Goal A — Translate this sentence from the perf message into German: "Right now, we only see the self cost that is directly within main, I suspect."
Goal B — Duplicate the stretch of the perf message that opens with the words containing "Note 3: report" and closes with "main, I suspect.".

-------- Excerpt to read

Then record it with perf:

perf record --call-graph dwarf ./test

Then analyse it with `perf report`. You'll see one entry for main with
something like:

+ 100.00% 39.69% cpp-inlining cpp-inlining [.] main

Select it and annotate it, then switch to your new source-only view:

main test.cpp
│ 30
│ 31 using namespace std;
│ 32
│ 33 int main()
│+ 34 {
│ 35 uniform_real_distribution<double> uniform(-1E5, 1E5);
│ 36 default_random_engine engine;
│+ 37 double s = 0;
│+ 38 for (int i = 0; i < 10000000; ++i) {
4.88 │+ 39 s += norm(complex<double>(uniform(engine),
uniform(engine)));
│ 40 }
│ 41 cout << s << '\n';
│ 42 return 0;
│+ 43 }

Note: the line numbers are off b/c my file contains a file-header on-top.
Ignore that.

Note2: There is no column header shown, so it's unclear what the first column
represents.

Note 3: report showed 39.69% self cost in main, 100.00% inclusive. annotate
shows 4.88... What is that?

What this shows, is that it's extremely important to visualize inclusive cost
_and_ self cost in this view. Additionally, we need to account for inlining.
Right now, we only see the self cost that is directly within main, I suspect.
For C++ this is usually very misleading, and basically makes the annotate view
completely useless for application-level profiling. If a second column would
be added with the inclusive cost with the ability to drill down, then I could
easily see myself using this view.

I would appreciate if you could take this into account.

Thanks a lot


--
Milian Wolff | [email protected] | Senior Software Engineer
KDAB (Deutschland) GmbH&Co KG, a KDAB Group company
Tel: +49-30-521325470
KDAB - The Qt Experts


Attachments:
smime.p7s (3.74 kB)

----------------
-------- Data entries

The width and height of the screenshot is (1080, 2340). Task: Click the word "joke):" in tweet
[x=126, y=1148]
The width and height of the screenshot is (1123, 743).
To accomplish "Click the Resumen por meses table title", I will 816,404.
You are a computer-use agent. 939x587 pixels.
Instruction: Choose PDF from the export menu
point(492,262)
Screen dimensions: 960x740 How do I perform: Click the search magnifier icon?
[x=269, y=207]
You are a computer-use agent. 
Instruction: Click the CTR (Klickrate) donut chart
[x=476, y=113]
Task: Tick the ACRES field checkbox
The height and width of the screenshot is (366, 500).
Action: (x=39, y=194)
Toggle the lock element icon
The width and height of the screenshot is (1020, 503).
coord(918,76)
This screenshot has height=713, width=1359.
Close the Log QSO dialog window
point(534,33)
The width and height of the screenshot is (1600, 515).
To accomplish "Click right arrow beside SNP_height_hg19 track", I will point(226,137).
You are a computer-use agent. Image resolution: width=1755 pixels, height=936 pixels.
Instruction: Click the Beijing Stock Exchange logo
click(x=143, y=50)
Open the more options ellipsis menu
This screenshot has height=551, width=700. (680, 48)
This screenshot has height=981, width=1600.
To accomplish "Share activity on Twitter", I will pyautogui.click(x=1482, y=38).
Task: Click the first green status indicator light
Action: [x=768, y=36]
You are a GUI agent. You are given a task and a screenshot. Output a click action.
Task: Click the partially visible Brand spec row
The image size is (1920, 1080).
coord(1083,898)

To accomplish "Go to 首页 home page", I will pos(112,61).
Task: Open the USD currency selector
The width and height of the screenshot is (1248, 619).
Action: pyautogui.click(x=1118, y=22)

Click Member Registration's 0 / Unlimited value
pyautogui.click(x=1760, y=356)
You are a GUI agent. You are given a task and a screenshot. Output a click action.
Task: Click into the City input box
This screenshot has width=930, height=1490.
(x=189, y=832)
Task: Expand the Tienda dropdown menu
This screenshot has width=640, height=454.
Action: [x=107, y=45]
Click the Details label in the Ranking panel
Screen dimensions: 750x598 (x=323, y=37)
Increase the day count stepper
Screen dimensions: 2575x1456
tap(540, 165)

----------------

Task result A — Im Moment sehen wir, vermute ich, nur die Eigenkosten, die direkt in main anfallen.

Task result B —
Note 3: report showed 39.69% self cost in main, 100.00% inclusive. annotate
shows 4.88... What is that?

What this shows, is that it's extremely important to visualize inclusive cost
_and_ self cost in this view. Additionally, we need to account for inlining.
Right now, we only see the self cost that is directly within main, I suspect.